You should respond to every request for tender or proposal that comes your way, right? Or should you?
Before committing time, resources, money and reputation it’s important to qualify the opportunity.
1. How well do you know the buyer?
Do you know the company, what they do, what drives them and who the key stakeholders are? Is this a company that you’ve been building a relationship with for some time and understand their needs, challenges and company vision, or is this a company you know little about other than what’s in the public domain?
If the latter, do you have time, and are they agreeable, to you engaging with them to learn more about their needs before submitting a response? Often once a formal request has gone out communication is limited to a defined channel and process within the response guidelines and will limit your ability to deep dive into their needs. However, with less formal processes, the company may welcome your approach to understanding their requirements better. If they are open to the idea, be prepared to justify why they should let you in and spend time with you. For example, can you prove you’ve delivered similar solutions to their peers? Can you clearly define the value to them of inviting you in?
Do you know who the key decision makers and influencers will be in the process? Who in the company will have final sign off on the decision, does someone have power of veto? Do you know the buyer profile for each of these individuals? Is there someone in the organisation that supports your solution and can act as a coach?
If the answer is no to these questions, is there an opportunity for you to map this out before responding? Perhaps you have contacts in other companies, or areas of your business that can help you with this.
The proposal that nails a solution that addresses the company and the decision makers’ drivers is most likely to succeed. Do you have access to the necessary information to do this?
2. Do you have the right solution?
Firstly, can you identify the key reasons for the company going out to market?
Then secondly, do you have the solution to truly address these needs?
Take an unbiased assessment of their needs against your solution or product and assess whether you can deliver a proposal that creates true business value and a strong business case.
Do you have a unique selling point, of value to them, that will differentiate you from your competitors or compel them to move away from their current provider? Or, when you look objectively at your solution, does it have serious gaps and will not address this company’s stated needs?
If the latter, is there a benefit in submitting a proposal this time?
3. Do you want the business?
This may seem like a no brainer, of course you want the business. Why wouldn’t you? However, have you done an opportunity analysis and determined whether this business will be good business for your company.
Will the account be profitable or do you need to win it on too low margins and therefore eat into your profits and risk delivering poor service, resulting in a dissatisfied client.

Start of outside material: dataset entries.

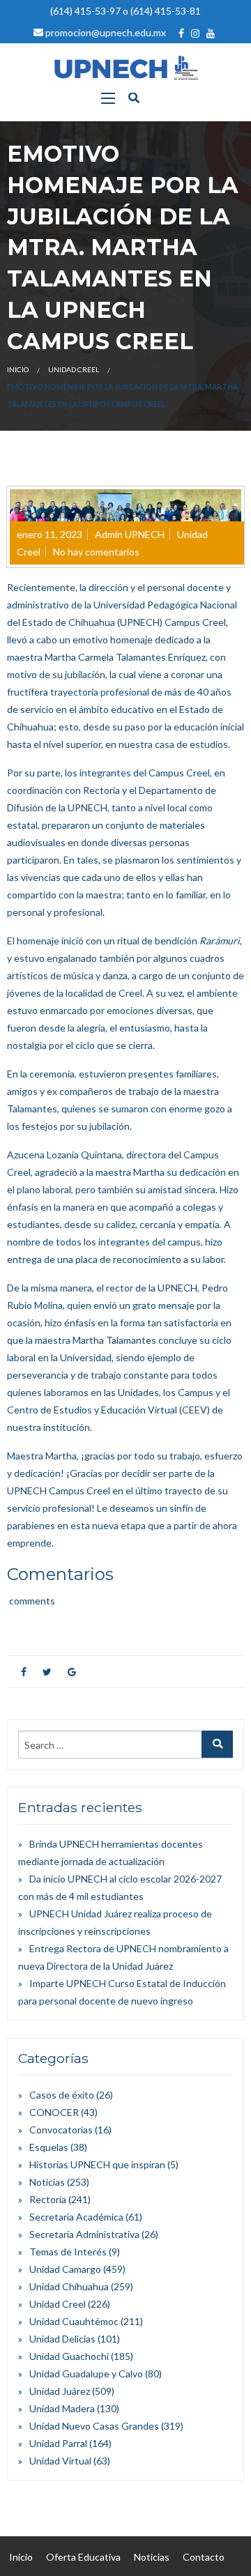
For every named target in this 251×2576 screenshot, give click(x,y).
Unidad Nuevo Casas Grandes (94, 2426)
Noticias (47, 2182)
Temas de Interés (68, 2251)
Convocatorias (61, 2130)
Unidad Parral (58, 2443)
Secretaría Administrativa (84, 2234)
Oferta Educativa (83, 2557)
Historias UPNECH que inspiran (97, 2164)
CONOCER (54, 2112)
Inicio (18, 369)
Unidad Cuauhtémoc (74, 2321)
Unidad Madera (62, 2408)
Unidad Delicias (62, 2339)
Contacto (204, 2557)
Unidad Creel (73, 369)
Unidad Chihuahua (69, 2286)
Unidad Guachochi (69, 2356)
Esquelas (48, 2147)
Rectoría (47, 2199)
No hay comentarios (96, 552)
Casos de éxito (61, 2095)
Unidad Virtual (60, 2461)
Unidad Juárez (59, 2391)
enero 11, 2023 (49, 534)
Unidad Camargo (65, 2269)
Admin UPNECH (130, 534)
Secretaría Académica (76, 2217)
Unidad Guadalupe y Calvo (86, 2373)
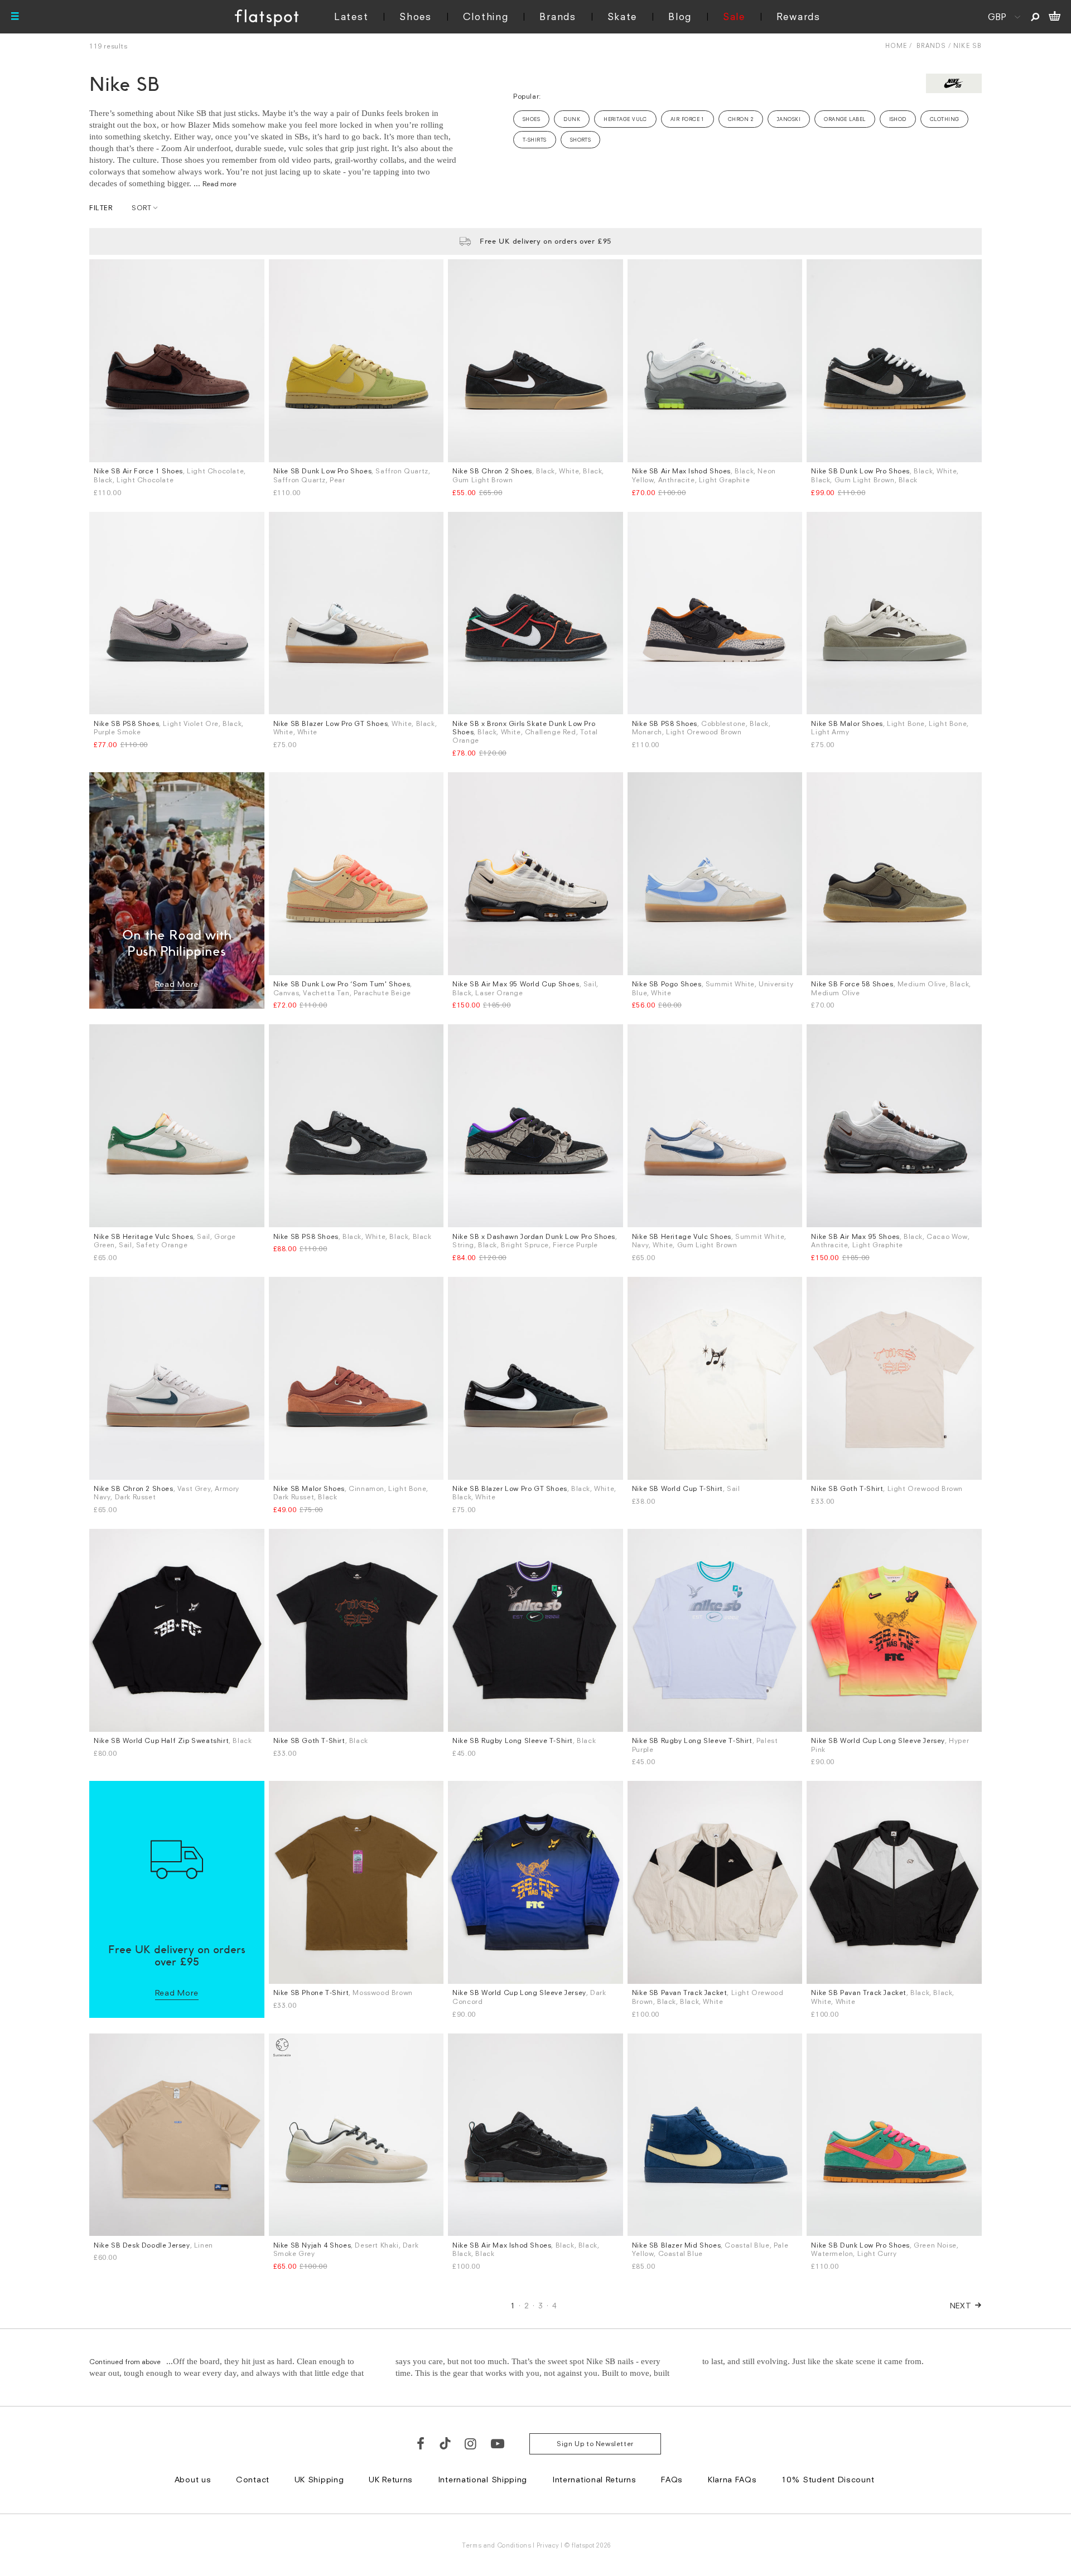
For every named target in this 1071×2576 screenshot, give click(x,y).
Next (961, 2305)
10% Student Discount (827, 2479)
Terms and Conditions (496, 2545)
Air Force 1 (687, 119)
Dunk (571, 119)
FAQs (672, 2479)
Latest (351, 16)
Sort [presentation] (141, 208)
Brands (557, 16)
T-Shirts (535, 140)
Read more (219, 184)
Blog (680, 16)
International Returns (594, 2479)
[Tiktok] (445, 2443)
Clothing (486, 16)
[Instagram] (471, 2443)
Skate (622, 16)
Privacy (548, 2545)
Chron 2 (741, 119)
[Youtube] (498, 2443)
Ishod (897, 119)
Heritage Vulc (625, 119)
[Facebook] (421, 2443)
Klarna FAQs (732, 2479)
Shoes (415, 16)
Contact (252, 2479)
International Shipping (482, 2479)
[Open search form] (1035, 16)
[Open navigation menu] (15, 16)
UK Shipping (319, 2479)
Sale (734, 16)
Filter (101, 208)
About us (193, 2479)
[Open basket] (1054, 16)
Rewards (798, 16)
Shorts (580, 140)
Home (896, 45)
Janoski (788, 119)
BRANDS (931, 45)
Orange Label (844, 119)
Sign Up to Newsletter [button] (595, 2443)
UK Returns (391, 2479)
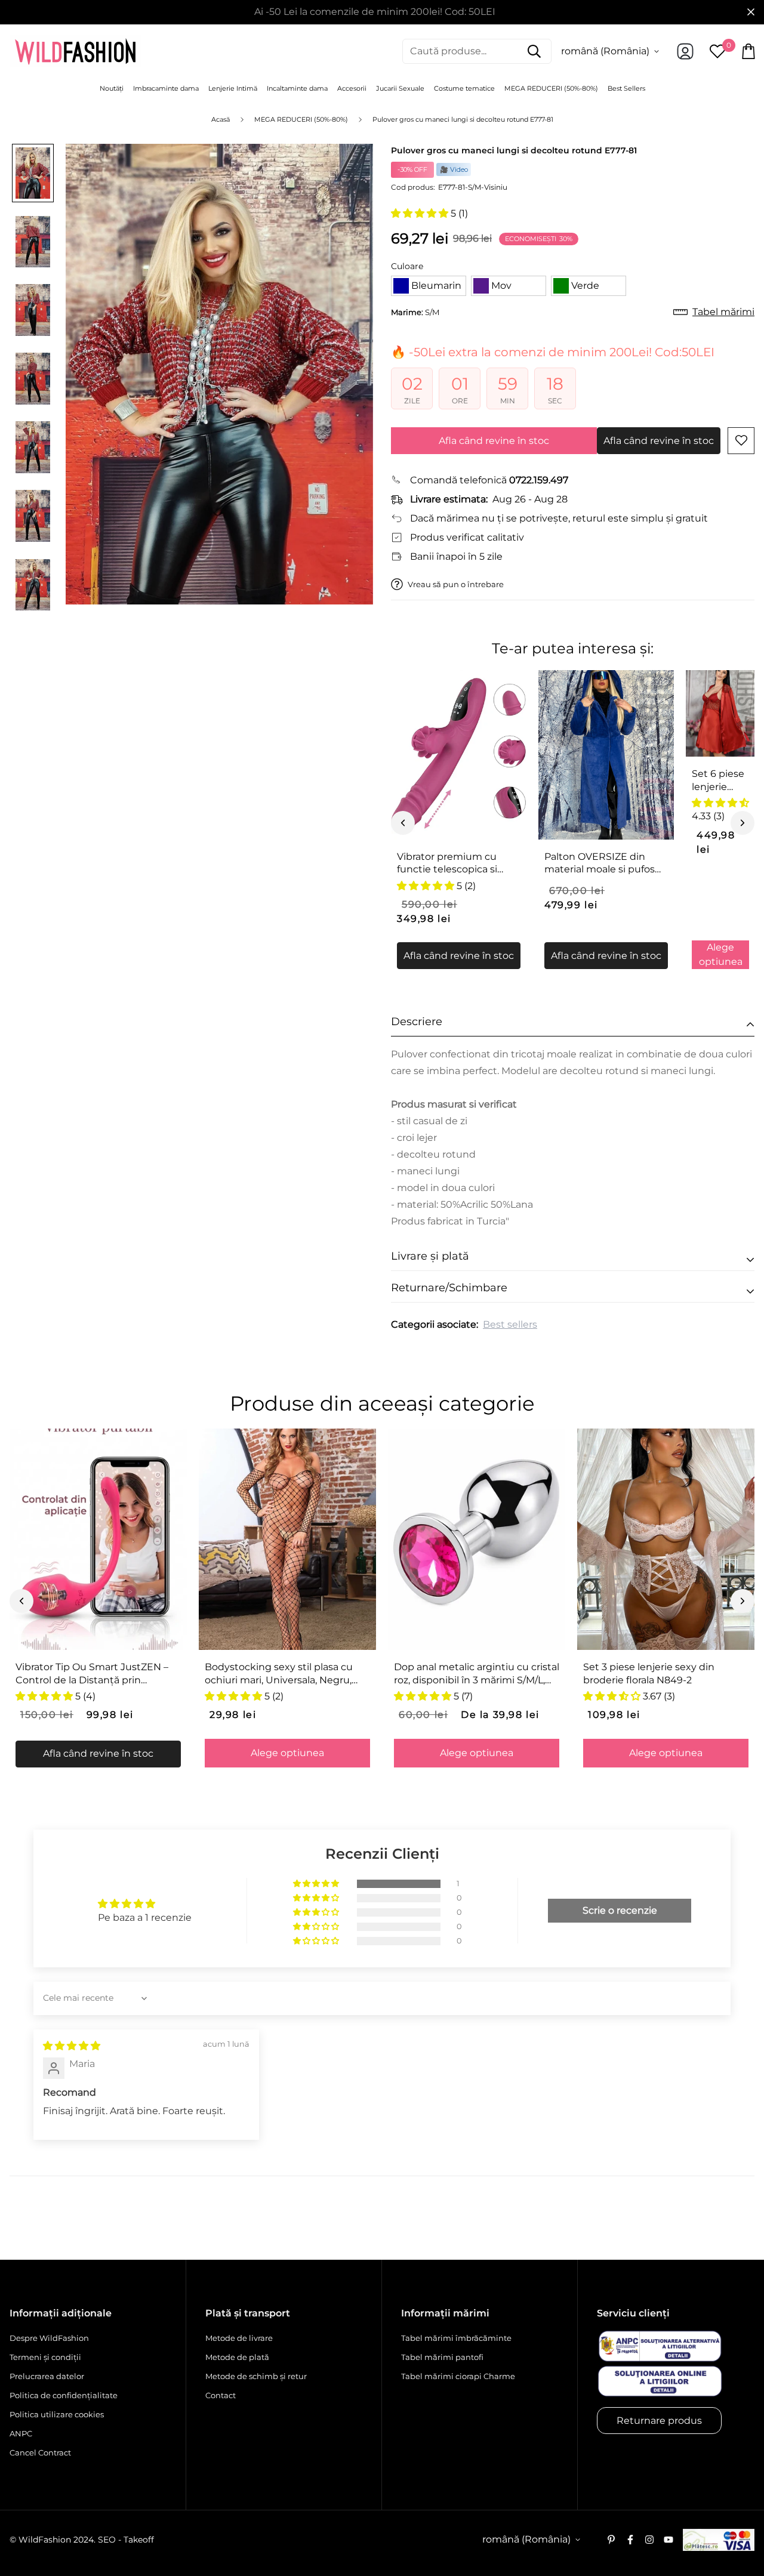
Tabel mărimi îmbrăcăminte (456, 2338)
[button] (421, 213)
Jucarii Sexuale (400, 88)
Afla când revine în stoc (494, 440)
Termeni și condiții (45, 2357)
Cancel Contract (40, 2452)
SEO (107, 2539)
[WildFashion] (75, 51)
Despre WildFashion (49, 2338)
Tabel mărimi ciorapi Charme (458, 2376)
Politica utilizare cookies (57, 2414)
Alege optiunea (721, 954)
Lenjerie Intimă (232, 88)
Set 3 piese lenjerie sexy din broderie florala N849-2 (648, 1673)
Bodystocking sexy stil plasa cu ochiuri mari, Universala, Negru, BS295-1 (279, 1673)
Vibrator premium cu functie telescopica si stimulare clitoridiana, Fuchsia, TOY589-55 (448, 863)
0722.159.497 (538, 480)
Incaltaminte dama (297, 88)
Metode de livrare (239, 2338)
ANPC (21, 2433)
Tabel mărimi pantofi (442, 2357)
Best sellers (510, 1324)
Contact (220, 2395)
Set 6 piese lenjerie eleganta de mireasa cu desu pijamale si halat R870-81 (720, 780)
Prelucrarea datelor (47, 2376)
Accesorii (351, 88)
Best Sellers (626, 88)
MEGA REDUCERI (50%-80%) (551, 88)
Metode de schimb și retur (256, 2376)
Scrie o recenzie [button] (620, 1910)
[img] (71, 2045)
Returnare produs (659, 2420)
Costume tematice (464, 88)
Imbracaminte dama (166, 88)
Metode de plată (237, 2357)
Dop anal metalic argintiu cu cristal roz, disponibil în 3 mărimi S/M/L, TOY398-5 (476, 1673)
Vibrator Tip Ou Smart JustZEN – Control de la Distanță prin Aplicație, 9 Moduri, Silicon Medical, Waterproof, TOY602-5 (98, 1673)
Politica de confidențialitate (64, 2395)
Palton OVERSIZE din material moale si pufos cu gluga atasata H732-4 (602, 863)
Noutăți (112, 88)
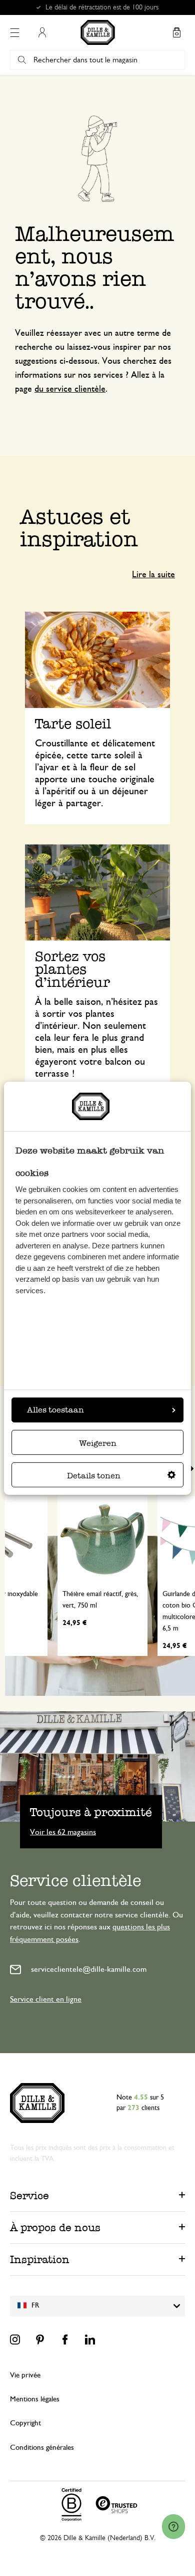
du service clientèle (70, 389)
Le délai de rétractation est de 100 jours (102, 7)
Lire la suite (153, 574)
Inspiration (40, 2259)
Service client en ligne (46, 1999)
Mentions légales (35, 2399)
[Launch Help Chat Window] (173, 2526)
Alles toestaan (55, 1409)
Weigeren (97, 1443)
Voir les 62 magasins (63, 1832)
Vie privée (25, 2375)
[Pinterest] (40, 2339)
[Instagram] (15, 2339)
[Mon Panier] (176, 32)
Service (29, 2195)
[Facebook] (65, 2339)
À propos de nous (55, 2227)
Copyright (25, 2423)
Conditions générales (42, 2447)
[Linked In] (90, 2339)
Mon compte (42, 32)
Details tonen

Are you both the right fit for each other, will winning the business result in a long-term business relationship, and an advocate client, or will the relationship rub like an ill-fitting suit for the term of the contract, leaving everyone unhappy and the client keen to go back out to market as soon as the contract expires?
Do you have the capacity right now, or ability to upscale quickly, to service the business or provide the products? Will you meet their expectations?
Not all business is good business, and not all clients and vendors are a good fit for each other. And sometimes you’re not the right solution for this business this time, but will be in the future. Know when to walk away and plan for another day.
If you answered positively to the three qualifier questions, then what are you waiting for, start working on that amazing proposal and pitch for that new client! Good luck!